Work order ->
Transcribe the lines of the records starting with the one that has "2014 (182, 367)" in it and ending with the last, and transcribe nothing else.

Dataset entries
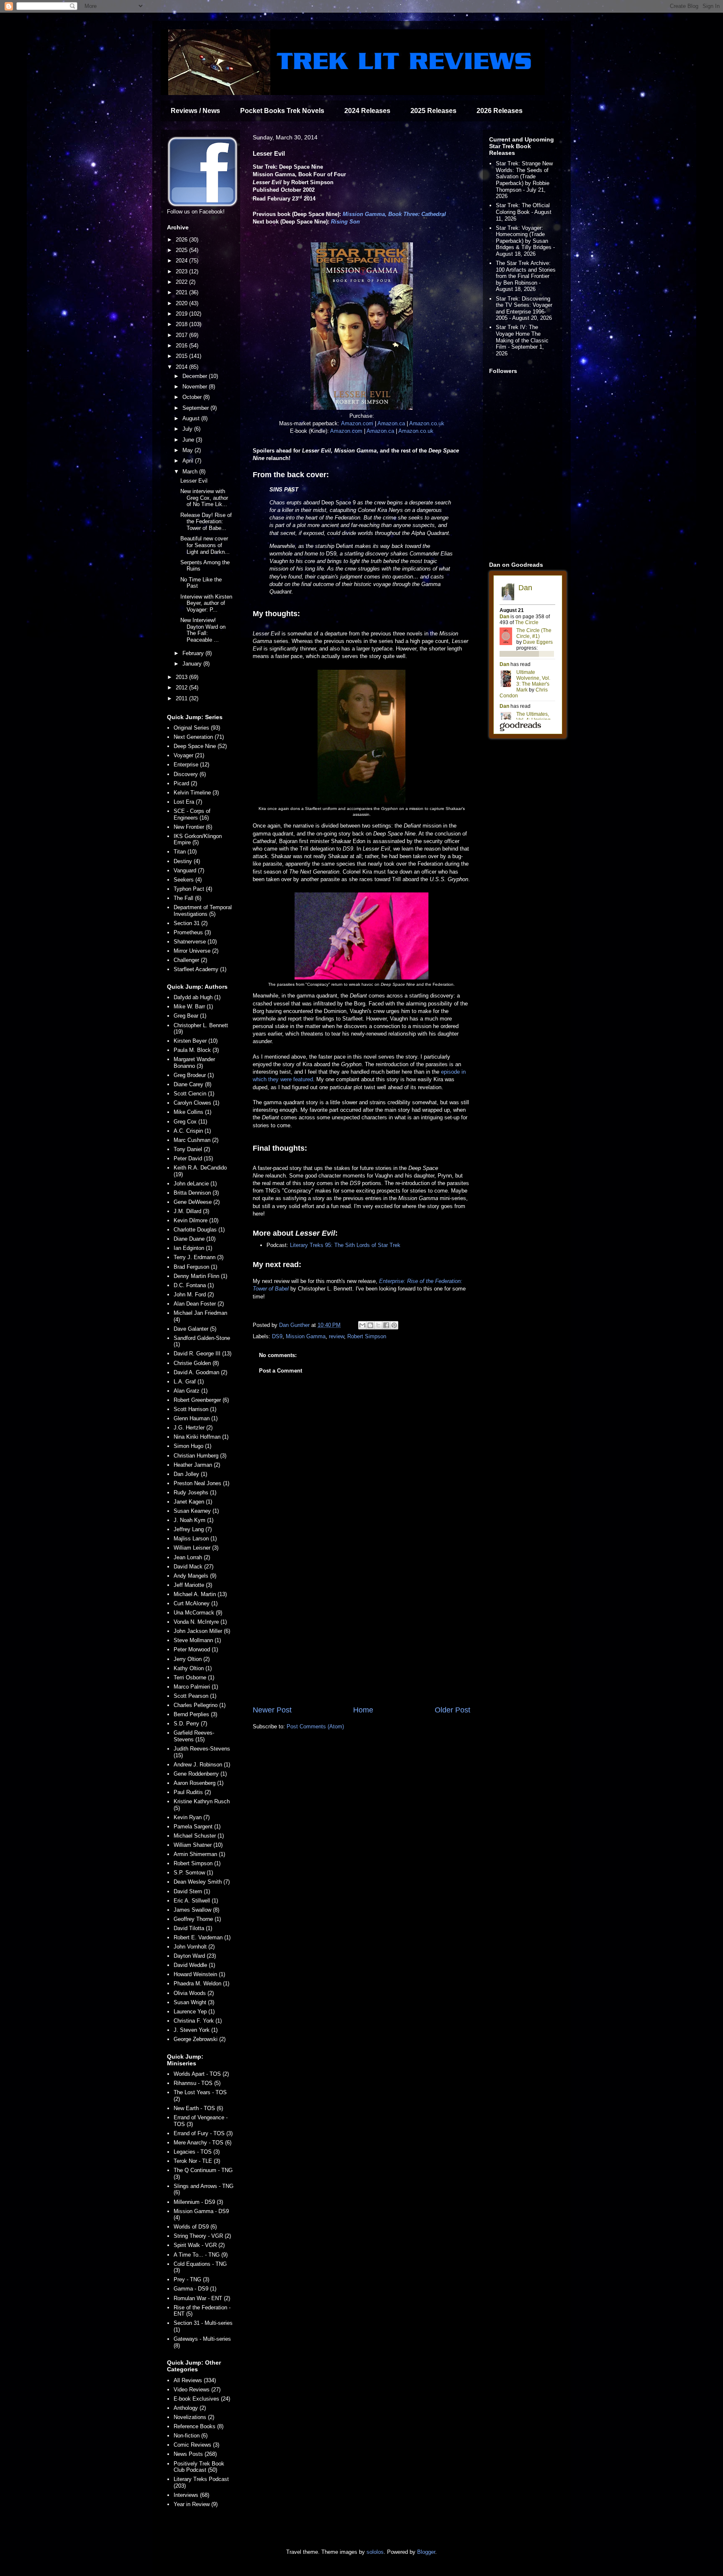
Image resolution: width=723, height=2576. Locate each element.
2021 (182, 292)
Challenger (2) (190, 960)
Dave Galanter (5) (195, 1329)
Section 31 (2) (191, 923)
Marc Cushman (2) (196, 1140)
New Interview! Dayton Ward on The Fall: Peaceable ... (203, 630)
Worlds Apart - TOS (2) (201, 2074)
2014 (182, 367)
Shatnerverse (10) (195, 941)
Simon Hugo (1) (192, 1446)
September (196, 408)
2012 (182, 687)
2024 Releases (367, 110)
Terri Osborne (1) (194, 1677)
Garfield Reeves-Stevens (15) (194, 1736)
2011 (182, 698)
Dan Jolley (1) (190, 1474)
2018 (182, 324)
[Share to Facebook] (386, 1325)
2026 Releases (500, 110)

Final answer ->
2014 (182, 367)
Shatnerverse (10) (195, 941)
Simon Hugo (1) (192, 1446)
September (196, 408)
2012 (182, 687)
2024 Releases (367, 110)
Terri Osborne (1) (194, 1677)
Garfield Reeves-Stevens (15) (194, 1736)
2011 (182, 698)
Dan Jolley (1) (190, 1474)
2018 (182, 324)
[Share to Facebook] (386, 1325)
2026 Releases (500, 110)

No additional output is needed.